Tales Of Our Times: Regulation Provides Freedom To Trade Smartly, Far & Wide

Tales of Our Times

By JOHN BARTLIT
New Mexico Citizens
for Clean Air & Water 

Regulation Provides Freedom To Trade Smartly, Far & Wide

The Fourth of July is a time to think about our country and how it grew.

A busy squawking these days says “kill regulation” so prosperity will rise. Regulation is likened to a Trojan horse rolled out to snatch away property rights. Yet, our history, with its origins in England and further back, tells a very different story. The course of property rights was conceived, shaped, and secured in regulations needed for business to thrive.

Why are these pictures so conflicting? As usual, mindsets depend on which scraps of the whole story are shown. Large portions are never spoken of when hawking policies to voters. Speakers for commerce forget the cache of laws laid down to put trade on the fast track.

Today the pride of our nation is the rule of law. “Rule” means regulation. Long ago, property rights had beginnings in standardizing. How big is an acre of gullied land and an acre-foot of water? What does a dollar or a pound mean? Until buyers and sellers have the same answers, building business with distant strangers is not possible.

In ages past, business saw the need to have standard weights and measures. Governments took up the task and property rights made more sense.

Sellers went traveling to find new customers. Complaints came up when sharp deviances in measured weights salted the sales. To strengthen property rights, governments standardized more … and added scale checkers.

As commerce spread, so did problems. A buyer would order “12 big pigs”, but the seller swore he heard “10 piggies”. People thought property rights needed to be clearer. So, the contract was conceived. Today, government venues define legal contracts in volumes of rules. Government creates a giant system to catch cheaters. We know it as the court system. The system has courthouses, judges, trials, rulings, oversight and penalties. More government role gives property rights more clout.

Once government assures that contracts can be enforced, business prospects soar. Affirmed property rights undergird new engines of prosperity. The engines take many forms, such as loans, credit, collateral, insurance, partnerships, companies, and national markets. All depend on records of reliable ownership that are made trustable by a court system.

The entire design has great power to raise personal and national wealth. Again the irony. A steady hand of government is vital. Firm regulation is the bedrock. Yet, the groups that depend so heavily on government rules start calling rules the killer of prosperity. Politics decides which parts of the picture are forgotten and which are kept fresh in mind.

With such different puzzle pieces, how do we know which pieces fit with the truth? A way to find out is to look at the world. Look at nations that are much poorer than the U.S., whose citizens are so much poorer than Americans. Think about the Congo, Myanmar, and Burundi They are poorer not because they have more regulation than we have. It is that they have less. Less developed regulation does not yield more freedom. We find less.

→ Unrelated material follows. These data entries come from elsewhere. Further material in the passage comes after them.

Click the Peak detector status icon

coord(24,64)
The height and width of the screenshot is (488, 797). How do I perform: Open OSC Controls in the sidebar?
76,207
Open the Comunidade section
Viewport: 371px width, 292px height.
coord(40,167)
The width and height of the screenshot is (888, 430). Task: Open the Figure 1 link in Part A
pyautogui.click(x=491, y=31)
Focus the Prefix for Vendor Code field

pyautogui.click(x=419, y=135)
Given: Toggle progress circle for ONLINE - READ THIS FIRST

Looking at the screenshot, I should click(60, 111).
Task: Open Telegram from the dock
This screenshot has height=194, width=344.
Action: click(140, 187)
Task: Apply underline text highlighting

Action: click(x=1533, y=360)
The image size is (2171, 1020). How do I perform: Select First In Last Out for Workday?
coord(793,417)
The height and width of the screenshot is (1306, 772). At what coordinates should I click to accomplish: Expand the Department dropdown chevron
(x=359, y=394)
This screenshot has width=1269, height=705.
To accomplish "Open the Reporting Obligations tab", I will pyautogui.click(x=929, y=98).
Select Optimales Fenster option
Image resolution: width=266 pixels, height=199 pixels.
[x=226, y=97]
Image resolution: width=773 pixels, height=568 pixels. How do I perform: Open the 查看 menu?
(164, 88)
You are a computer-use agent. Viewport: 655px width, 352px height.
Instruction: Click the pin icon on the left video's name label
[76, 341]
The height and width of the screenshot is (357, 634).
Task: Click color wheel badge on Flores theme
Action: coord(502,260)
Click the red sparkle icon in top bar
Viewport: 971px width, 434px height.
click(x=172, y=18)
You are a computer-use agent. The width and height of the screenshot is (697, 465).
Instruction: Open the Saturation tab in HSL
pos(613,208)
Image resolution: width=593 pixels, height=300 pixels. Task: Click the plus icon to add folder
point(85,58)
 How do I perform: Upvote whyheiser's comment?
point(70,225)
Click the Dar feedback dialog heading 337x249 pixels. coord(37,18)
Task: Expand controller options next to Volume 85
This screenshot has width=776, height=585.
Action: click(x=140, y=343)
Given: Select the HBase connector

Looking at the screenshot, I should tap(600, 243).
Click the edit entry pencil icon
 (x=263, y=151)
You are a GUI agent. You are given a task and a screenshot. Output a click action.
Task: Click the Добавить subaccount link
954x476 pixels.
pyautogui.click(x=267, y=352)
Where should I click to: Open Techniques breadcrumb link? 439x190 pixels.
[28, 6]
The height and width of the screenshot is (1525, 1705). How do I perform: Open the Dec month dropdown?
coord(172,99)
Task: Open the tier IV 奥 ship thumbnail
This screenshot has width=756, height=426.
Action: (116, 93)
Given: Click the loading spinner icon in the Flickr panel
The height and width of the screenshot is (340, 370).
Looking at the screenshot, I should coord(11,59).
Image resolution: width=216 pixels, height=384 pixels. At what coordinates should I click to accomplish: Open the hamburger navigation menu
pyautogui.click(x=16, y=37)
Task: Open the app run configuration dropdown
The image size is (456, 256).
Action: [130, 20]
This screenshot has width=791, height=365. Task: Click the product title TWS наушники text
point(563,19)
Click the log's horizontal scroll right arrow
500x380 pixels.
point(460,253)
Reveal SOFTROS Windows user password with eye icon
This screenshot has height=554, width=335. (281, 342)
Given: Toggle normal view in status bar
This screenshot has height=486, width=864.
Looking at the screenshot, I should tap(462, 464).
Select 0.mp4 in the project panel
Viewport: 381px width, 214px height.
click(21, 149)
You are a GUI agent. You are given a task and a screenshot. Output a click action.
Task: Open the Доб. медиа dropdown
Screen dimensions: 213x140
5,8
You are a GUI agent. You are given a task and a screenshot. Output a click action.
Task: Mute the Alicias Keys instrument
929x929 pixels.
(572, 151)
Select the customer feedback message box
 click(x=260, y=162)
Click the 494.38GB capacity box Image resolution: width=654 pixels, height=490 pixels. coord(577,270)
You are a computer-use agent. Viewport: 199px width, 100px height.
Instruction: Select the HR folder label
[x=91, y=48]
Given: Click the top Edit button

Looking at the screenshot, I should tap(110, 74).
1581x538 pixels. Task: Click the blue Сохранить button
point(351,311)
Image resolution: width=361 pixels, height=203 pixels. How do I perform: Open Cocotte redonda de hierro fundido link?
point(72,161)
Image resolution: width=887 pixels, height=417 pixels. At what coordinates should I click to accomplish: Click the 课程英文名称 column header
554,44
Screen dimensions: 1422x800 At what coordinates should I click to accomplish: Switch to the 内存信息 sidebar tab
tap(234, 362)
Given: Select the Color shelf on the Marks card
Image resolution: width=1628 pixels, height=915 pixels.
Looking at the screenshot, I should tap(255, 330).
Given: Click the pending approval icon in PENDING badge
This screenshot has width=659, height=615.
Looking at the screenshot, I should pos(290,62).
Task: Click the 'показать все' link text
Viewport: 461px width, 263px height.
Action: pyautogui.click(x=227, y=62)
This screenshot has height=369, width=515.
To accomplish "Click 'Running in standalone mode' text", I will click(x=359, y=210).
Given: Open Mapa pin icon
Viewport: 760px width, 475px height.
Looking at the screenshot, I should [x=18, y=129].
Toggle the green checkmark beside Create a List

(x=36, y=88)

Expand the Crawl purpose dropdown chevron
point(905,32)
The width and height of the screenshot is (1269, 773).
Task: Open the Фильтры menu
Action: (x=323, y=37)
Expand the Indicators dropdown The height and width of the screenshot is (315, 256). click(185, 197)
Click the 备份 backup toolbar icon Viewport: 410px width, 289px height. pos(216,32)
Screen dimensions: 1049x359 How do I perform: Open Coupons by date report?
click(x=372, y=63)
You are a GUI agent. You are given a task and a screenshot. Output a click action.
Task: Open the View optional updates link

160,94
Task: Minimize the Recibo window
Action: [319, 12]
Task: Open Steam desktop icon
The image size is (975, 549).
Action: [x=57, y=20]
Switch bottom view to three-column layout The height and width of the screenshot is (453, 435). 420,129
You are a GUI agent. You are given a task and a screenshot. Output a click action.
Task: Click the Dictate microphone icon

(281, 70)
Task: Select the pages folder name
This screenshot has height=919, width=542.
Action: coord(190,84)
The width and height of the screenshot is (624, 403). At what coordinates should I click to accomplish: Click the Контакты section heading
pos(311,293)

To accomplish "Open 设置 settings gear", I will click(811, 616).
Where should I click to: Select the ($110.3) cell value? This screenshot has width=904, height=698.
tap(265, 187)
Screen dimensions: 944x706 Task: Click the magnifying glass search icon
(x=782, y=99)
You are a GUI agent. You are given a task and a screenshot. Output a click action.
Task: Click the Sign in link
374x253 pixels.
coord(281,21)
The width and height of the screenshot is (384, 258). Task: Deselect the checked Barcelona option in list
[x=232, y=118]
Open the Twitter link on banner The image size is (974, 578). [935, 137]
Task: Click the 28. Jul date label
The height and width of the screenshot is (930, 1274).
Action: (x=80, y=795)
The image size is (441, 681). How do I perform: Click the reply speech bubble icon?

Citizens have trouble proving what they own. They cannot protect their property from thievery or pollution. The rule of law, the pride of our country, is too weak. When property is chancy, the credit and insurance that are vital to business are iffy. Don’t take my word. Ask an economist or entrepreneur.

Don’t get me wrong: more regulation per se does not assure the most prosperity. This idea is as foolish as the frequent line that regulation kills prosperity. The crux is in the details. Some say, “Focus where some rule, at the moment, seems to help another interest more than mine.” Left out of the debate is, “Keep in mind that prosperity for me and you is built on the bedrock of government rules.”

Too few voters in either party buy bumper stickers that implore, “Regulation Requires Judgment”.